▶ WHAT THE EXERCISE ASKS: If a line in the listing below has the string "computer", copy it out.

▶ SOURCE DATA:
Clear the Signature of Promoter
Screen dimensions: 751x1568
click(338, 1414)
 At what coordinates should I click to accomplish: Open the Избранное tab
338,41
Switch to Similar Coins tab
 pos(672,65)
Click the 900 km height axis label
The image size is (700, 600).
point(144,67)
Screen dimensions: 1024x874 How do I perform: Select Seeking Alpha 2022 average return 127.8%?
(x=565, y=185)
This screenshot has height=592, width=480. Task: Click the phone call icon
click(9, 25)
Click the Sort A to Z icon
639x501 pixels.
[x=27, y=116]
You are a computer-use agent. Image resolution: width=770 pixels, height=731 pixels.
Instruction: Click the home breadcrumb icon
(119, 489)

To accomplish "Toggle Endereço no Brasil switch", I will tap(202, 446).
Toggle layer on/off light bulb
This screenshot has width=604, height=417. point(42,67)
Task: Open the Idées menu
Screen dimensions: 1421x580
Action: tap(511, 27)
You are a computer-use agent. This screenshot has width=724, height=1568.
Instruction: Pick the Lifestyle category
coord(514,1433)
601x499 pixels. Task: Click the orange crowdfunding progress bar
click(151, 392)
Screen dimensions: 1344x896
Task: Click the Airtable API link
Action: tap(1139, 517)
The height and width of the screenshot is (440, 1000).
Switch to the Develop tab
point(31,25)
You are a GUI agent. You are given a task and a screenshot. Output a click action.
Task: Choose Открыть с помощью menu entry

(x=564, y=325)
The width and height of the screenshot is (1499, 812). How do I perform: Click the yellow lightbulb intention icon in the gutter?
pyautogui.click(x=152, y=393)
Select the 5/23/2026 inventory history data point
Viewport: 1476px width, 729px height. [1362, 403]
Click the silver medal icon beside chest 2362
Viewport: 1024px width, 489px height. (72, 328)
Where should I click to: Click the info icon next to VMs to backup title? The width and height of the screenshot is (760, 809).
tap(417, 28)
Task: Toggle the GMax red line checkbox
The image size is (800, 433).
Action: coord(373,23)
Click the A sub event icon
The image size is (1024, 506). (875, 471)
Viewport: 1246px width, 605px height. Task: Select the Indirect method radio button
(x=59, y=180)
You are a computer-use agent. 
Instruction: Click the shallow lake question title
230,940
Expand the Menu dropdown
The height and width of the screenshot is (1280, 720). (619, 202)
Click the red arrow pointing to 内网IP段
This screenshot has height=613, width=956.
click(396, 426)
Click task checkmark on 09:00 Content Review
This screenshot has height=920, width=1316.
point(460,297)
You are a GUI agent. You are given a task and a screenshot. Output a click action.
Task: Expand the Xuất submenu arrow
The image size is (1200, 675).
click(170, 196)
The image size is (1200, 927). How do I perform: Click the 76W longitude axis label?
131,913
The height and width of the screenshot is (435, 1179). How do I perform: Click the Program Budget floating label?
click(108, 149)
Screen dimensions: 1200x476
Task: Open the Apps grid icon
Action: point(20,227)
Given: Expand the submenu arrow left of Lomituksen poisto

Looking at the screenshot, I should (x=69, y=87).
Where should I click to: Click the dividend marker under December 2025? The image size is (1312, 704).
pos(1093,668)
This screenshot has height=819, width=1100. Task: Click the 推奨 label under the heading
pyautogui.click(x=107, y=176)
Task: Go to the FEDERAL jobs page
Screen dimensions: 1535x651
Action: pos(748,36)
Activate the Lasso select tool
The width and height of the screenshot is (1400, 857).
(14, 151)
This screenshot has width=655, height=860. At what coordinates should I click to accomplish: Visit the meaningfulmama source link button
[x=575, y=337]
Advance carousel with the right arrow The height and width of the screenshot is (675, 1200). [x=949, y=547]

▶ RESULT:
You are a computer-use agent. Image resolution: width=770 pixels, height=731 pixels.
You are a computer-use agent. This screenshot has width=724, height=1568.
You are a computer-use agent. 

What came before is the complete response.